Segundo o médico que em 1999 alertava sobre o avanço da obesidade no país, a solução é a volta à comida caseira — e a adoção de tratamentos personalizados

Por Natalia Cuminale Materia seguir SEGUIR Materia seguir SEGUINDO Atualizado em 20 jul 2018, 06h00 - Publicado em 20 jul 2018, 06h00
SINAL AMARELO - O endocrinologista em VEJA dezenove anos atrás: prevendo o pior (//Reprodução)

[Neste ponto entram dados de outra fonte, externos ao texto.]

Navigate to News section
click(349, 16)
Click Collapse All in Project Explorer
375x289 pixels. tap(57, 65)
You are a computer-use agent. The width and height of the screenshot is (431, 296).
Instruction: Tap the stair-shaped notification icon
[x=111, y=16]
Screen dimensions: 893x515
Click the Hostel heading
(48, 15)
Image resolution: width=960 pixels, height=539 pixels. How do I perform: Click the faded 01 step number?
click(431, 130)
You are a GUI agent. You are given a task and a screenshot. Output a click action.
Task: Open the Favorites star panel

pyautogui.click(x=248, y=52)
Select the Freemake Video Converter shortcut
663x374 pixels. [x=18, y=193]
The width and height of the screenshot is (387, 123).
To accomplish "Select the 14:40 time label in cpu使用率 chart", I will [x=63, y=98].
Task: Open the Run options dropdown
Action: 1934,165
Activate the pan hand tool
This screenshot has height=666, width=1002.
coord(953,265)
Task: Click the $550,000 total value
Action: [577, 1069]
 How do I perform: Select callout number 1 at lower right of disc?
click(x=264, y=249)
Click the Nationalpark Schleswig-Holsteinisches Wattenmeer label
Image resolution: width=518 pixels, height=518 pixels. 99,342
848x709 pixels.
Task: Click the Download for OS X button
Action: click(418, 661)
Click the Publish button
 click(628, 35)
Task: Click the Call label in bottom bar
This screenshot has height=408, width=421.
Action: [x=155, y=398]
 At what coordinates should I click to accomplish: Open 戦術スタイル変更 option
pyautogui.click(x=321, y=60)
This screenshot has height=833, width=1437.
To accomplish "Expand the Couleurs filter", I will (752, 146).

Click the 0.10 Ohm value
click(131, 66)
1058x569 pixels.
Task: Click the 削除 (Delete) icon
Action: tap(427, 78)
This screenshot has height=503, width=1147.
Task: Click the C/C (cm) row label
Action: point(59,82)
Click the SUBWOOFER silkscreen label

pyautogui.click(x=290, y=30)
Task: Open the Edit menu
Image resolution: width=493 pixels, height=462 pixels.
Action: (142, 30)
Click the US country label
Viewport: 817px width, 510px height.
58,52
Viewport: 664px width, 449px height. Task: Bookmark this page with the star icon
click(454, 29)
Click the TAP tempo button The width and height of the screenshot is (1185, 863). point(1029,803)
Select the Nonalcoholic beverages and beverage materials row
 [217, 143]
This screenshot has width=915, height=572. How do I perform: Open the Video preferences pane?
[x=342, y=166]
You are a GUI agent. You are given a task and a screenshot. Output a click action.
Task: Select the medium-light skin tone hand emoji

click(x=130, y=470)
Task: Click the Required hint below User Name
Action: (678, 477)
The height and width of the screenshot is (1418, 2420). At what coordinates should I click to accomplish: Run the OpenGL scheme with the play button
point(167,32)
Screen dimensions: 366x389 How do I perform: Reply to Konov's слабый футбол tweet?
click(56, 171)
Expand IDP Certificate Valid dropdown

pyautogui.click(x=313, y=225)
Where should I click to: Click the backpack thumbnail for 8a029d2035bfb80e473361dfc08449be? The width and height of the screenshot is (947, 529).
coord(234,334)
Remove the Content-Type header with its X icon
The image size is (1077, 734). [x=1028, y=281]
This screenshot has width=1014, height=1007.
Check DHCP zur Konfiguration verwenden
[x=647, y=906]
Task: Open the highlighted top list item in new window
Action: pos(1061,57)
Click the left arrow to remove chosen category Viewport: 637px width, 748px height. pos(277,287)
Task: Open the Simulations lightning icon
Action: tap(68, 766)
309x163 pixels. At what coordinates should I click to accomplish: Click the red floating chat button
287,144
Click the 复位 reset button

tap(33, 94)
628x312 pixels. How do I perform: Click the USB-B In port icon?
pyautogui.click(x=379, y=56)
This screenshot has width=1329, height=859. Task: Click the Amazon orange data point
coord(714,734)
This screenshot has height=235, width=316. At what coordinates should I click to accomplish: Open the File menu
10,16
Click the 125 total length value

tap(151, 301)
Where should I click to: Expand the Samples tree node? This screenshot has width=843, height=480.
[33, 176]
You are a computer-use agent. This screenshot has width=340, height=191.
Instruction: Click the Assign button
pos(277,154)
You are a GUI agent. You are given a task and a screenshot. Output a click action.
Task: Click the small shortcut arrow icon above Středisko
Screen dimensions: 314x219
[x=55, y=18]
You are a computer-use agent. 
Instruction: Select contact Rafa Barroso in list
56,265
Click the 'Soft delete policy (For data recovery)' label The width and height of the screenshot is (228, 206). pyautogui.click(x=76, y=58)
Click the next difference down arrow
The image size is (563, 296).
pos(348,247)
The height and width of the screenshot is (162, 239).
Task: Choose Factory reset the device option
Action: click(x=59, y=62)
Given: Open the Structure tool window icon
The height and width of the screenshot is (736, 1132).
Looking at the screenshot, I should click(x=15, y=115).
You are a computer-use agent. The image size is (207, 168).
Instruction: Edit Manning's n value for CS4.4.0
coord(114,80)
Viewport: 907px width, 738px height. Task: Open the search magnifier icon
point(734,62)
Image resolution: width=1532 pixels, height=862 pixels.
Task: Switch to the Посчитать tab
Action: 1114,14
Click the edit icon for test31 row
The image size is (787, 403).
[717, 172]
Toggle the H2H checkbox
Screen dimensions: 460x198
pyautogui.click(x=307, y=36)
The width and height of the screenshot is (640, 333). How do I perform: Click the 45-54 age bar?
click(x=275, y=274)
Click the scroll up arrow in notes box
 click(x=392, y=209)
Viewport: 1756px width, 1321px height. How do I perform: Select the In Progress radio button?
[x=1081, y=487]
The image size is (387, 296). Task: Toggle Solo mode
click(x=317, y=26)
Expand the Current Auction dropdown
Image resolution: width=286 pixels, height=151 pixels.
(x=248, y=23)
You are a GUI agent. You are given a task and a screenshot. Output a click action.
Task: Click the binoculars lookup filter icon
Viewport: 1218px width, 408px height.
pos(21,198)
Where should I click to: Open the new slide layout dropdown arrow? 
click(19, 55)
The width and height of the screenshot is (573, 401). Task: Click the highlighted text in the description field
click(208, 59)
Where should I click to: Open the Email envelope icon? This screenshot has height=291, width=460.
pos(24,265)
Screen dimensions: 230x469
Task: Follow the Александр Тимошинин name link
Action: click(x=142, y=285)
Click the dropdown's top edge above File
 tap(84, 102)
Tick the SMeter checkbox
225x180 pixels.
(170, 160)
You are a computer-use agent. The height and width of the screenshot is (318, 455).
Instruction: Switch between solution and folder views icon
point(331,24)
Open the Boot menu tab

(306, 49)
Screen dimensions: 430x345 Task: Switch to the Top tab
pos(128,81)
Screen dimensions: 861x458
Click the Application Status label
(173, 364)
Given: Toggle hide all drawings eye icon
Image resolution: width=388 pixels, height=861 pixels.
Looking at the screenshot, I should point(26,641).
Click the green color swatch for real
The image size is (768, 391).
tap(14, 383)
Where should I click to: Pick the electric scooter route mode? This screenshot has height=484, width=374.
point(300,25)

A edição de VEJA que chegou às bancas com data de 14 de julho de 1999 trazia nas Páginas Amarelas uma entrevista desconcertante. Nela, o endocrinologista carioca Walmir Coutinho dizia ser necessário deter o alastramento da obesidade no Brasil antes que fosse tarde. Mas o alerta, infelizmente, não conseguiu alterar o curso da doença. Na década de 90, 40% das mulheres e 27% dos homens estavam acima do peso. Nos dias atuais, esses números subiram para 50,5% no caso delas e 57,7% entre eles. Ou seja, a briga com a balança é uma realidade para a maioria dos brasileiros. Nem o próprio Coutinho escapa. “Com o stress da profissão, cheguei a estar 20 quilos acima do meu peso ideal (que seria 87 quilos, para o seu 1,87 metro). Fiquei obeso”, contou ele ao receber a revista de novo, dezenove anos depois. O médico relatou que se submeteu a um rigoroso tratamento, mudou o cardápio e a rotina e conseguiu perder os quilos a mais. No entanto, admite que já engordou 5 quilos. “O ambiente conspira contra o controle de peso”, observa. Aos 59 anos, Coutinho é diretor do Departamento de Medicina da PUC-Rio e diretor do comitê executivo da Federação Mundial de Obesidad​e. Na entrevista a seguir, concedida no restaurante de um hotel paulistano, o endocrinologista, considerado uma referência internacional em sua área, reflete sobre os motivos pelos quais a obesidade chegou ao preocupante patamar atual e explica o que é preciso fazer para freá-la.​

Em 1999, o senhor disse a VEJA que era preciso reverter a tendência à obesidade entre os brasileiros antes que fosse tarde demais. Isso claramente não ocorreu. Por quê? Na verdade, aconteceu exatamente o contrário. A obesidade se alastrou sobremaneira. Matou milhares de pessoas — mortes que poderiam ter sido evitadas. Muito pouco se fez, e hoje até mesmo as crianças já foram acometidas por essa doença. Nos programas infantis na televisão, a média de calorias dos produtos anunciados nas propagandas é o triplo da verificada nos comerciais do horário adulto. Os vídeos e sites visitados pelas crianças estão cheios de anúncios de refrigerantes e salgadinhos. Não adianta dizer ao pai que tem de tirar o filho da frente da tevê e colocá-lo para fazer atividade física se ele mora em um bairro muito violento. A obesidade infantil nos Estados Unidos é maior do que no Brasil, porém a taxa de crescimento do problema aqui é muito mais acelerada. Vamos ultrapassar os americanos. O único estrato da população brasileira que conseguiu uma redução na prevalência do excesso de peso foram as mulheres de alta renda das regiões Sul e Sudeste. A educação é um fator crítico. Um estudo que fizemos com a população bem carente de uma comunidade no Rio de Janeiro mostrou claramente que o fator de risco para o desenvolvimento da obesidade é a baixa escolaridade.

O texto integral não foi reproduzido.